İyi niyetli üçüncü kişinin tapuya olan güvenini, arsa sahibinin arsa payı karşılığı inşaat sözleşmesinde geriye etkili feshinde tapu iptal hakkına karşı öncelik vererek; arsa sahibi yüklenici ile yapmış olduğu sözleşmeyi geriye etkili olarak feshetse yani sözleşmeden dönse dahi eğer yükleniciden taşınmaz satın alan üçüncü kişinin iyi niyetli olması durumunda arsa sahibine iyi niyetli üçüncü kişinin tapusunu iptal edemezsin dedi.

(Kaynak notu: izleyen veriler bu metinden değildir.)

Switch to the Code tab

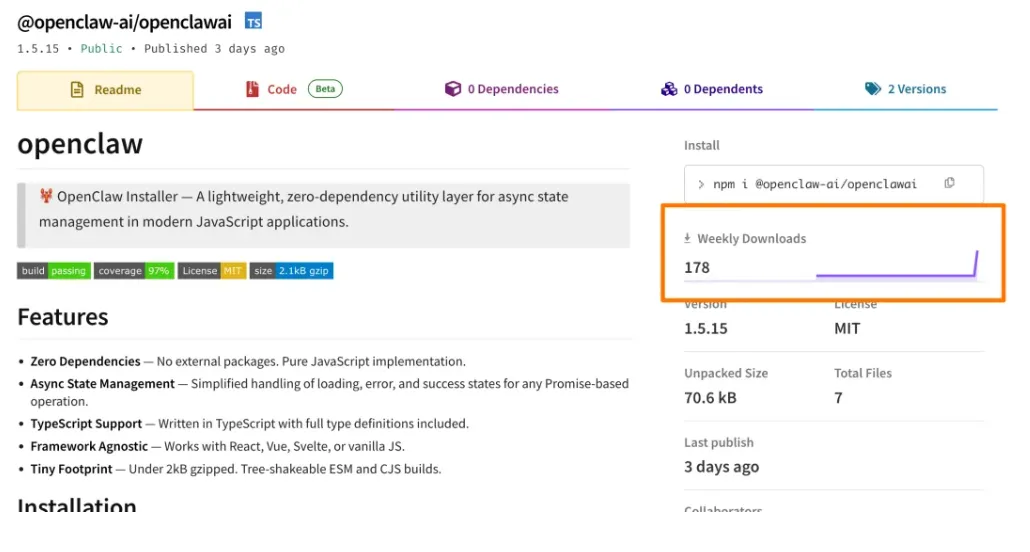coord(282,89)
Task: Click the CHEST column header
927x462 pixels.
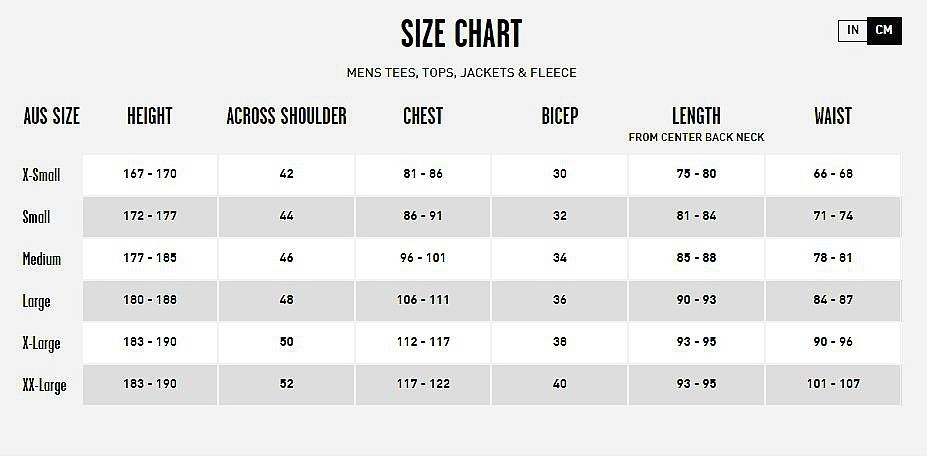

Yargıtay istikrarlı şekilde şimdiye kadar natamam inşaatlarda yükleniciden taşınmaz satın alan üçüncü kişilerin tapusunu arsa sahibinin geriye etkili fesih ve tapu iptali ve kendi adına tescil davası açması halinde “inşaatın yarım olduğunu bilerek satın aldın” düşüncesi ile iptal etmekteydi. Uygulamada ve doktrinde arsa sahibini koşulsuz iyi niyetli gören, müteahhitten taşınmaz satın alan üçüncü kişileri koşulsuz kötü niyetli gören bu içtihat eleştirilmekteydi. İnsanların dişinden tırnağından artırarak satın aldığı, belki hayatında ilk ve son evini alan vatandaşlarımızın tapuları, arsa sahibinin geriye etkili fesih davası açması halinde iptal edilmekteydi. Hukukun her koşulda aradığı ve dikkat ettiği ölçüt olan iyi niyetin varlığı halinde artık arsa sahibinin müteahhit ile yapmış olduğu arsa payı karşılığı inşaat sözleşmesini geriye etkili feshetmesi (dönme) halinde üçüncü kişilerin tapuları korunacaktır.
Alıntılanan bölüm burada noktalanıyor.